Smart meters and home automation – should we believe the hype
The UK Government has an ambitious target for reducing greenhouse gas emissions by 80% by 20501. Most consumers will be well aware of the need to reduce household energy consumption – either from rising energy household energy bills or the high-profile advertising campaigns around heating control technologies. One step to help tackle energy use and increase individual environmental responsibility is going to be the roll-out of smart meters. The plan is that by 2020 every UK home will have a smart meter2 that monitors energy usage and communicates with suppliers.
A smart meter is an electronic device that records the consumption of energy in your home or business and communicates that information back to the utility company. It gives you real-time information about how much energy you’re using and what you are using it for, to encourage more informed choices and ultimately make you use less. The home automation market, expected to be worth £29bn by 2020, takes this one step further, through connected products that enable you to turn devices on or off remotely, or even by turning them off for you.

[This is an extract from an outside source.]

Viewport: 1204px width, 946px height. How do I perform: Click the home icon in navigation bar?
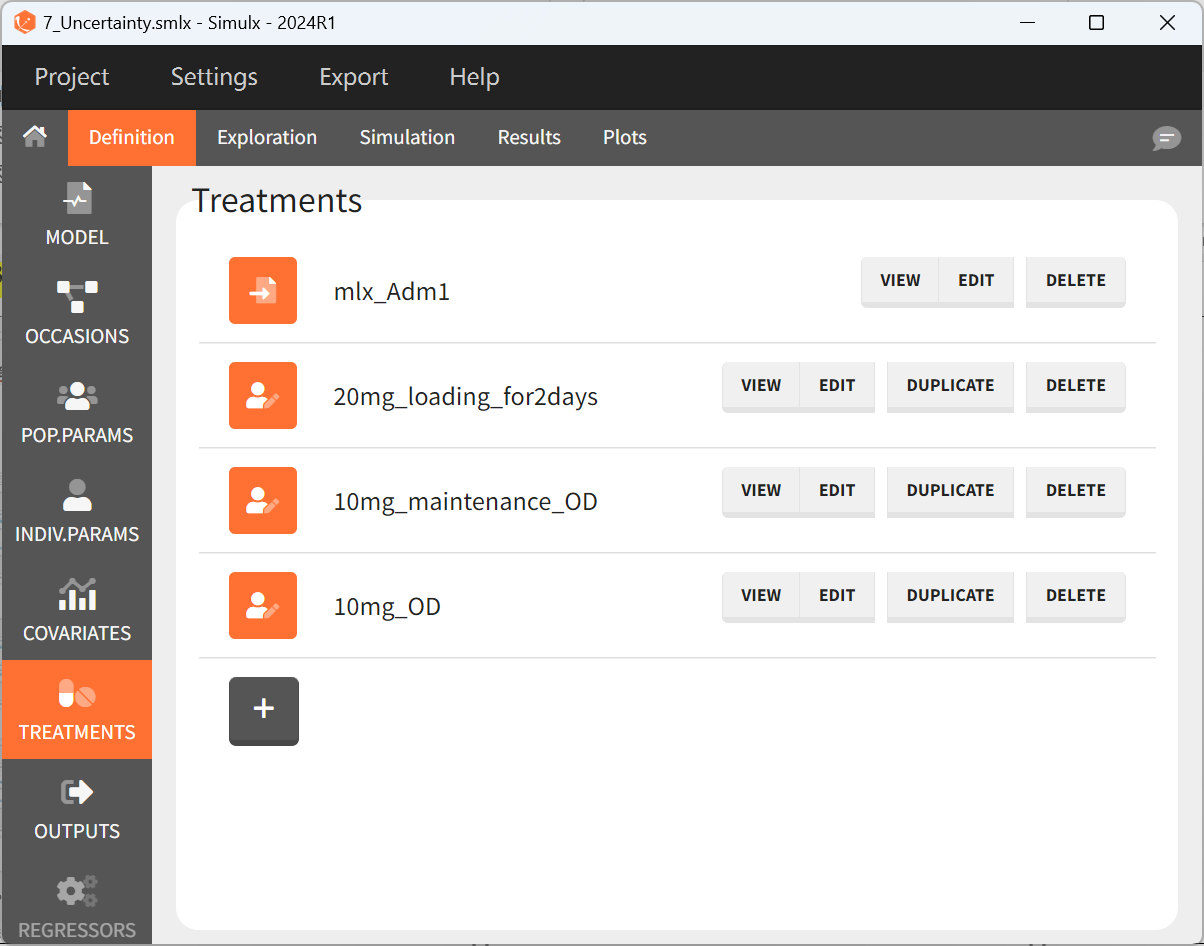[x=35, y=137]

Additionally, there are smart or ‘learning’ thermostats, which provide better methods to control the delivery of heat, either by connectivity to enable a range of controls when away from home, or through learning methods which allow the thermostat to automatically tailor heating cycles and temperatures to the real requirements of the occupants.
One of the biggest players in the market is Nest, a home automation company that launched its first product, the Nest Learning Thermostat, in 2011. When Nest launched in the UK three years later it was entering a rather crowded arena. Similar systems were available, including British Gas’ Hive device, which was already installed in 50,000 homes. But Nest had a significant advantage up its sleeve; its owner Google. Earlier that same year the technology giant had acquired California based Nest Labs for a cool £2 billion.

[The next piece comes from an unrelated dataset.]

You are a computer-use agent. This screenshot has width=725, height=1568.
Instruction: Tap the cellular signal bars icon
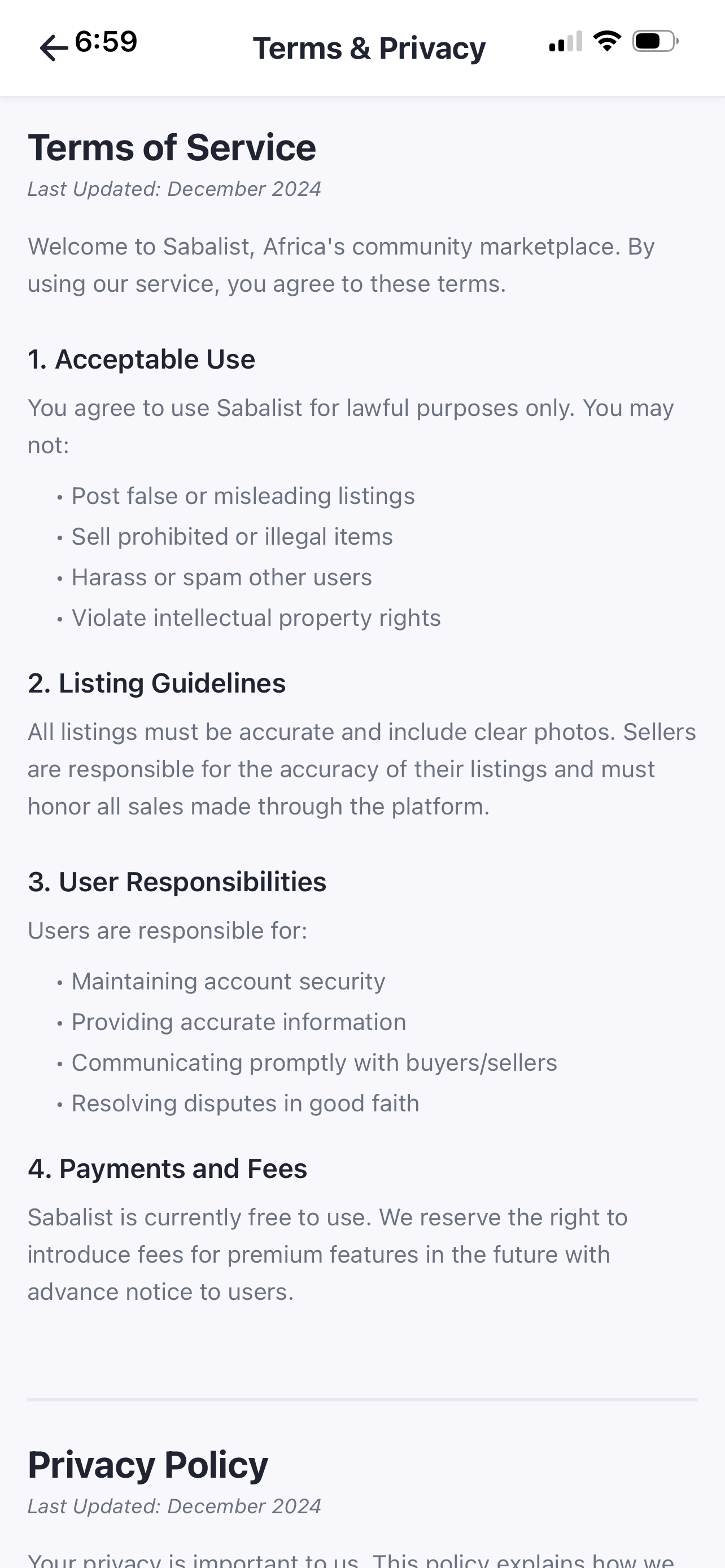tap(566, 41)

Nest now sells 50,000 devices a month, which reportedly have together saved over 2bn kilowatt-hours of energy to date3. Put into context that’s enough to power the entire US for half an hour. Yet despite its success Nest has a new competitor to contend with.
Just last month Apple threw its hat into the ring with the launch of its first home automation tool, the Apple HomeKit. HomeKit is an app that allows you to control any smart device in your home such as locks, lights, thermostats or plugs, using a common language that devices from any manufacturer can understand and support. And promisingly, the HomeKit could easily implement a learning thermostat system by interfacing to thermostats and boilers. Of course all of this relies on you owning these smart devices in the first place, but with manufacturers such as Haier, Withings, Philips, iDevices, Belkin, Honeywell, and Kwikset all set to launch such products, their prevalence in our homes looks set to increase.
Yet should we believe the hype? A recent article in the Huffington Post tackled this topic and suggested that simply knowing how much energy you’re using won’t in itself increase efficiency or save money. Energy efficiency can be dependent on many other factors, aside from simply deciding to use less, such as the insulation in your home. If all the heat escapes through your windows, monitoring it won’t make a difference. There is also the ‘rebound effect’ where consumers who have upgraded the thermal efficiency of their properties have chosen to enjoy increased comfort instead of using the new efficiency to reduce the energy they use.
Currently energy consumption reduction is dependent on people actively changing their habits. It is hoped that the technology will eventually lead to initiatives such as personalised tariffs based on individual usage and the opportunity for consumers to sell electricity back to the grid, which would deliver more tangible benefits to end-users.
The launch of every smart meter, connected fridge and smart kettle is another step towards a connected home – and this is where we could start to see clear benefits for both the consumer and the supplier. Demand side management – where an energy supplier can cut or reduce power to non-critical household appliances at peak times, to offset short duration demand increases (such as the ‘EastEnders effect’: a surge in synchronized kettle boiling at the end of popular TV programmes) – could lead to an overall reduction in operational costs due to less reliance on fast-start, low efficiency electricity generation. Benefits to the supplier could be shared with the consumer by means of reduced premiums, and while this currently is a grand vision – it could be around the corner.
While the technology supporting these devices may be on the way to being realized, home automation is bringing countless new products into our lives, which means design aesthetic and user experience will surely become increasingly important. Perhaps one of the driving forces behind Nest’s success, in addition to its advanced technology, is the sleek and minimalist design of its products.
Traditional boiler control products have fallen into the ‘uninspiring white box’ design aesthetic with a user experience which was dictated by the information the boiler needed, rather than what the consumer wanted. In addition to Nest products being attractive to buy, the interface is centered around the user communicating how they feel (hot or cold) so the experience is designed for the user, not the boiler. This has allowed the ‘ceiling price’ for thermostats to be well and truly broken, in effect creating a new market for desirable control technologies.
Maybe then, this could be a less obvious ingredient to home automation’s success. Technology, and timesaving benefits to the homeowner are not necessarily the deciding factor in a purchase decision. Design and desirability often feature highly in the consumers thought process with attractive products giving a perception of higher value. In any market, especially one that has been traditionally dominated by unattractive household items, design, appearance and user experience can be compelling factors in a successful and profitable product. Understanding all the factors that influence the purchase decision is key to a successful product conceptualization and development.